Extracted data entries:
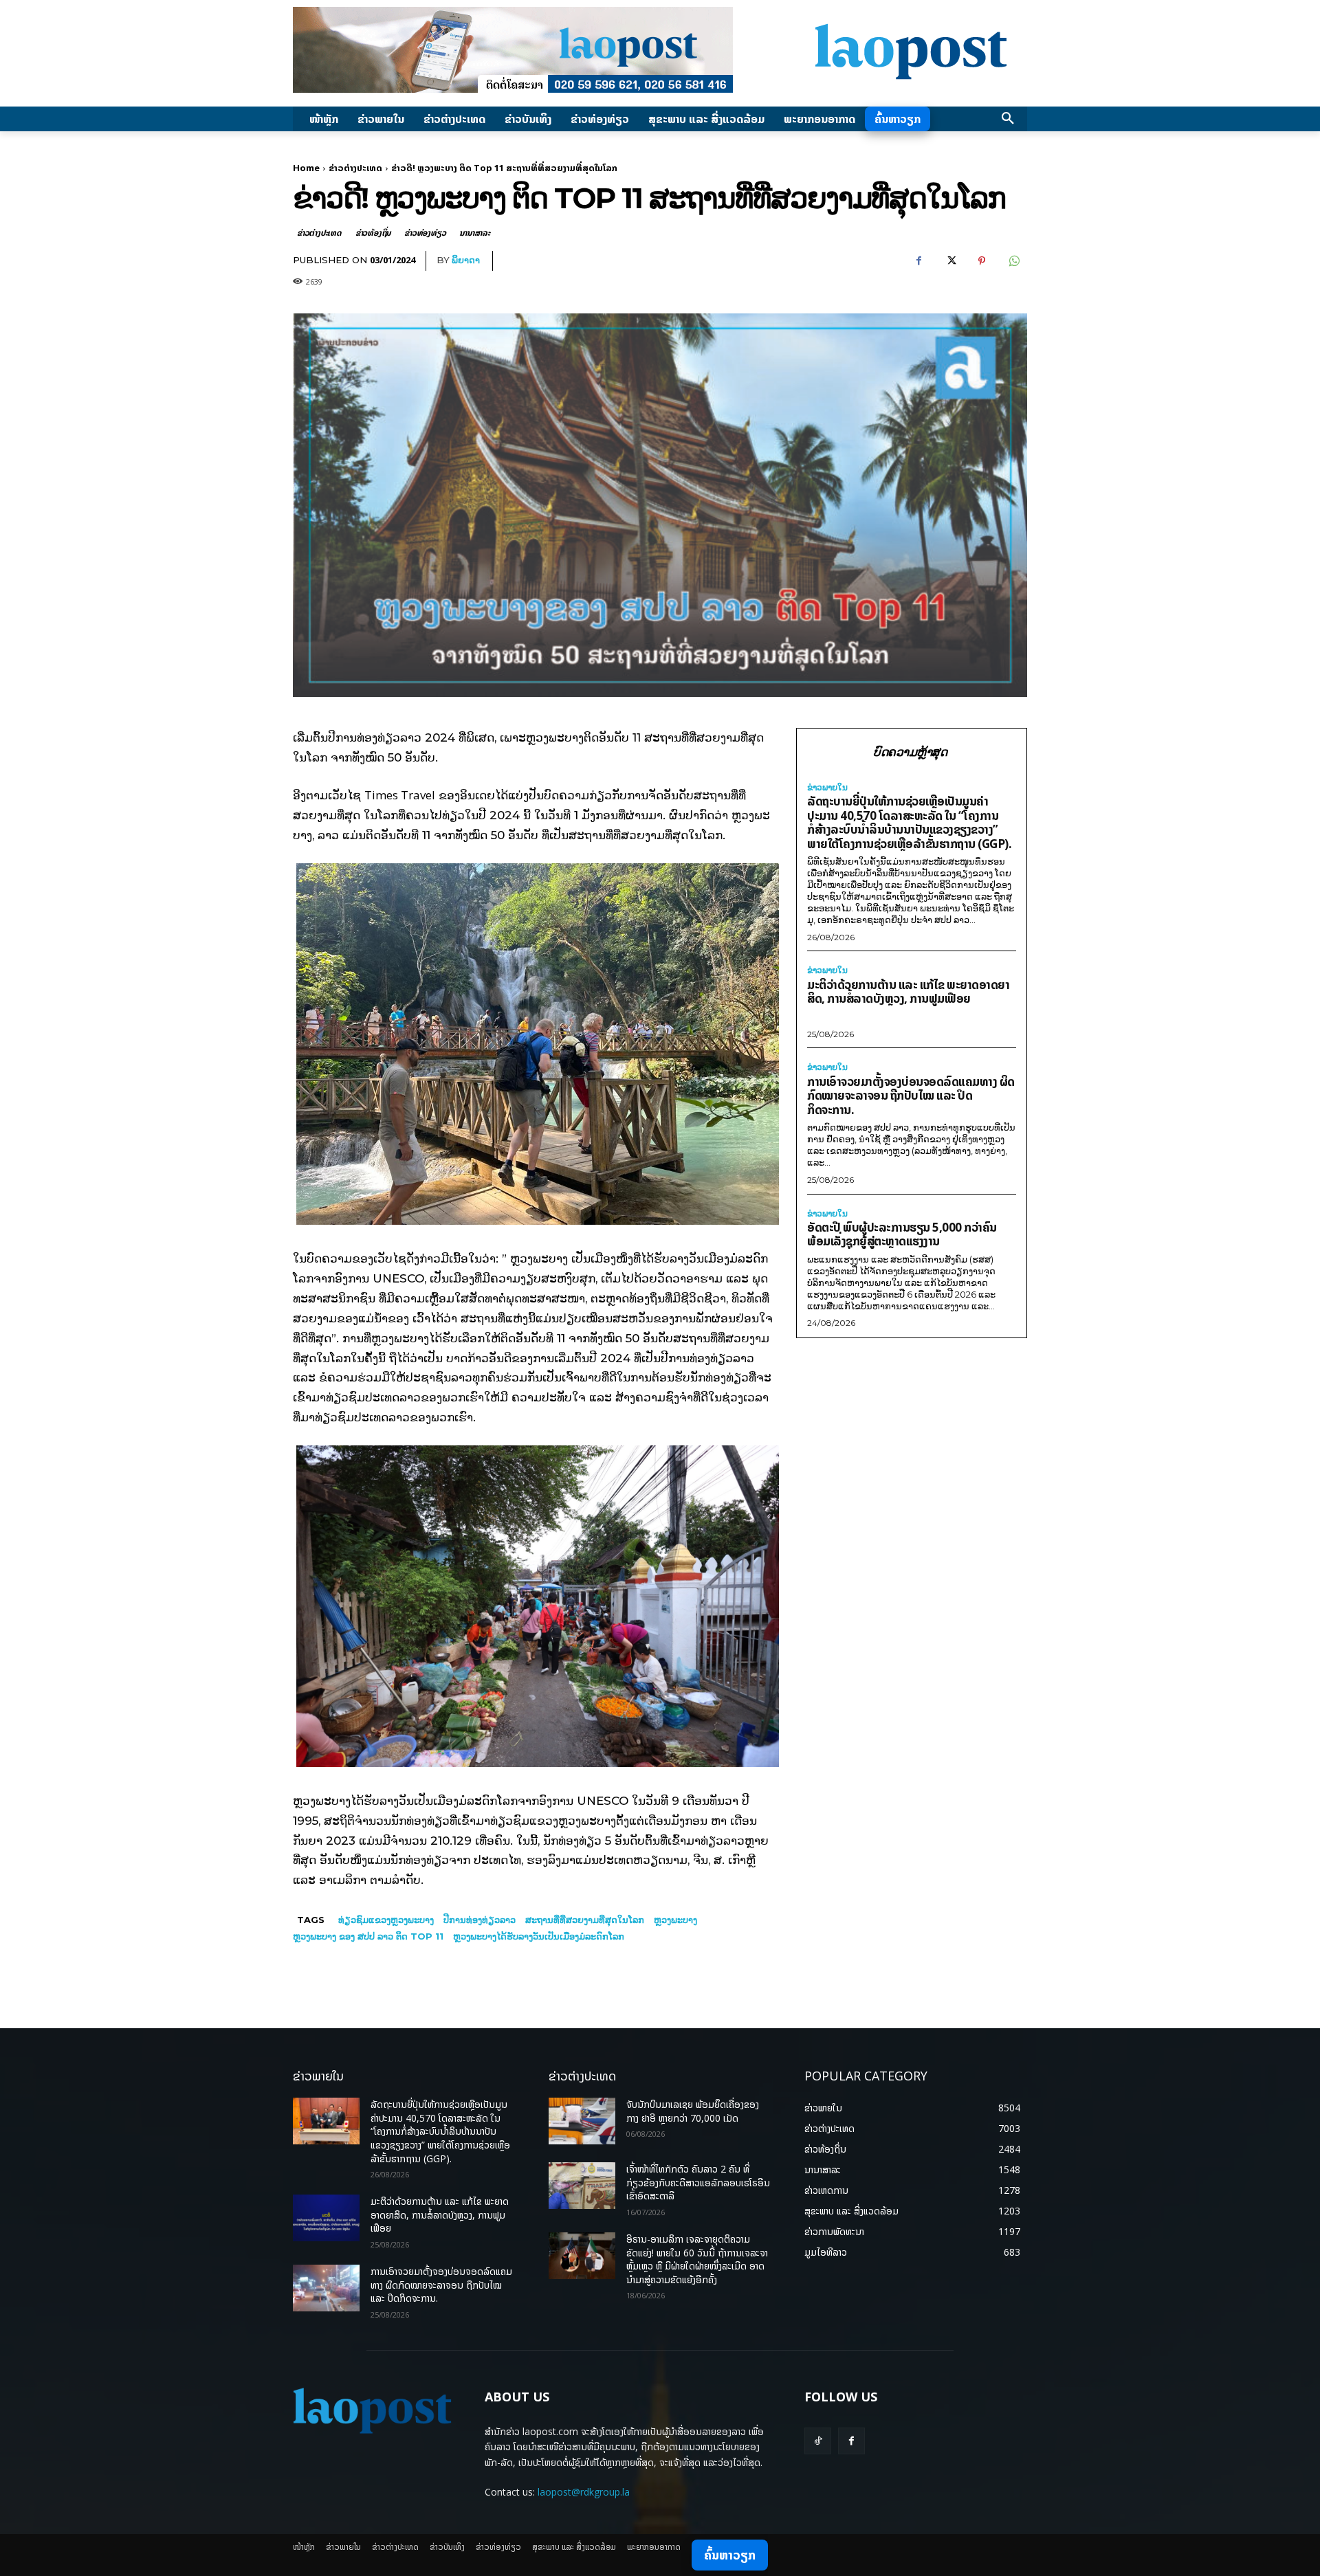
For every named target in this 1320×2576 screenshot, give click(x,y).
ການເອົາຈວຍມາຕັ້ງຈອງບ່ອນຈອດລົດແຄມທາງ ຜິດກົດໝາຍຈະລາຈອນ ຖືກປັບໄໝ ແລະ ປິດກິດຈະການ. (911, 1096)
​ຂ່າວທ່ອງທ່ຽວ (425, 232)
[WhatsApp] (1013, 261)
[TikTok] (817, 2441)
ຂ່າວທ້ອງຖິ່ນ (372, 232)
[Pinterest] (982, 261)
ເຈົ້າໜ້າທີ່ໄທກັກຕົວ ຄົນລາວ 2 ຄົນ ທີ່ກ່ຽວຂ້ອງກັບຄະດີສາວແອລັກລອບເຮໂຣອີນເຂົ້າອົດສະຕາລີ (698, 2182)
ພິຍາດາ (466, 259)
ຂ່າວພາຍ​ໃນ (827, 787)
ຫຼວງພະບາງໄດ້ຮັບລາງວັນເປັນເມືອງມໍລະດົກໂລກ (538, 1936)
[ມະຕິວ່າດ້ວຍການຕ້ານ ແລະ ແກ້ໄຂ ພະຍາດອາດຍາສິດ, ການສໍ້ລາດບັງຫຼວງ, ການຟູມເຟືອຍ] (326, 2218)
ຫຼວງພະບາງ (675, 1919)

The task: The required output is the exact run of lines from the start of the records through the line containing "[Pinterest] (982, 261)", both ends included, with no pictures.

Solution to this exercise:
For every named target in this 1320×2576 screenshot, give click(x,y).
ການເອົາຈວຍມາຕັ້ງຈອງບ່ອນຈອດລົດແຄມທາງ ຜິດກົດໝາຍຈະລາຈອນ ຖືກປັບໄໝ ແລະ ປິດກິດຈະການ. (911, 1096)
​ຂ່າວທ່ອງທ່ຽວ (425, 232)
[WhatsApp] (1013, 261)
[TikTok] (817, 2441)
ຂ່າວທ້ອງຖິ່ນ (372, 232)
[Pinterest] (982, 261)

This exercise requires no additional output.